PÉCHER DANS SON CORPS[1].

ANALYSE. – Ce sermon, que plusieurs éditions disent n’être qu’un fragment, est la solution, à un double point de vue, de ces paroles de saint Paul : « Tout autre péché commis par l’homme est hors du corps, mais celui qui commet la fornication, pèche dans son propre corps[2] ». Si on entend ici la fornication dans son sens propre, les paroles de l’Apôtre peuvent signifier qu’en commettant l’impureté l’homme est tellement absorbé dans les sens et submergé dans les délectations charnelles, qu’il ne voit rien en dehors ; il est alors entièrement dans son corps, tandis qu’il n’y est pas de la même manière quand il commet d’autres péchés.
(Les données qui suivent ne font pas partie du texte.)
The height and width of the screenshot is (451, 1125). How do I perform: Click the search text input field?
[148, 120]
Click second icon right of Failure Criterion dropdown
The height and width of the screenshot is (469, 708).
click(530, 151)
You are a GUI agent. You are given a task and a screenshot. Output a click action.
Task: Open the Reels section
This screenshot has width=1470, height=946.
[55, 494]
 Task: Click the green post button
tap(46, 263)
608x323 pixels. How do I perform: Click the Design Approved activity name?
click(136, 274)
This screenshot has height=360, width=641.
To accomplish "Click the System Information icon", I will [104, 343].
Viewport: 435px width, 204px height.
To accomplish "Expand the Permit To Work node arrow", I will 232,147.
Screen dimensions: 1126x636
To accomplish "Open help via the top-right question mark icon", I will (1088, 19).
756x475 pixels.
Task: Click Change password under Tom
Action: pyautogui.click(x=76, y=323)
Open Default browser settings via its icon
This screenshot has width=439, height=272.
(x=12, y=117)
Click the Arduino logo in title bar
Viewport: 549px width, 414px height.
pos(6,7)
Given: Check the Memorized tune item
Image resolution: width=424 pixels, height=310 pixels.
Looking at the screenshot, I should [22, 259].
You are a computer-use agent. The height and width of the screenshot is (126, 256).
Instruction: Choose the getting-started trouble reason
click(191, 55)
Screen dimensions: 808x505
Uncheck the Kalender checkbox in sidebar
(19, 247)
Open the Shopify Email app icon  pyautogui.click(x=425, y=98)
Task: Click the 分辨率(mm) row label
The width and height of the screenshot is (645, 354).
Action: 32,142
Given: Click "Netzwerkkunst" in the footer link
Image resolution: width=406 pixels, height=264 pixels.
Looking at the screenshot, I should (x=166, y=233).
Si le mot de fornication est pris ici dans un sens figuré et pour exprimer l’attachement du pécheur à tout ce qui n’est pas Dieu ; ce péché se trouve opposé aux péchés d’oubli et de fragilité qui se commettent sans attachement pervers. Le corps désignerait donc ici la concupiscence à laquelle l’Apôtre rapporte tous les péchés proprement dits ; et on pécherait en dehors du corps, quand on pêcherait sans passion et par pure faiblesse. Saint Augustin avertit toutefois qu’il ne se flatte pas d’être entré entièrement dans la pensée de l’Apôtre.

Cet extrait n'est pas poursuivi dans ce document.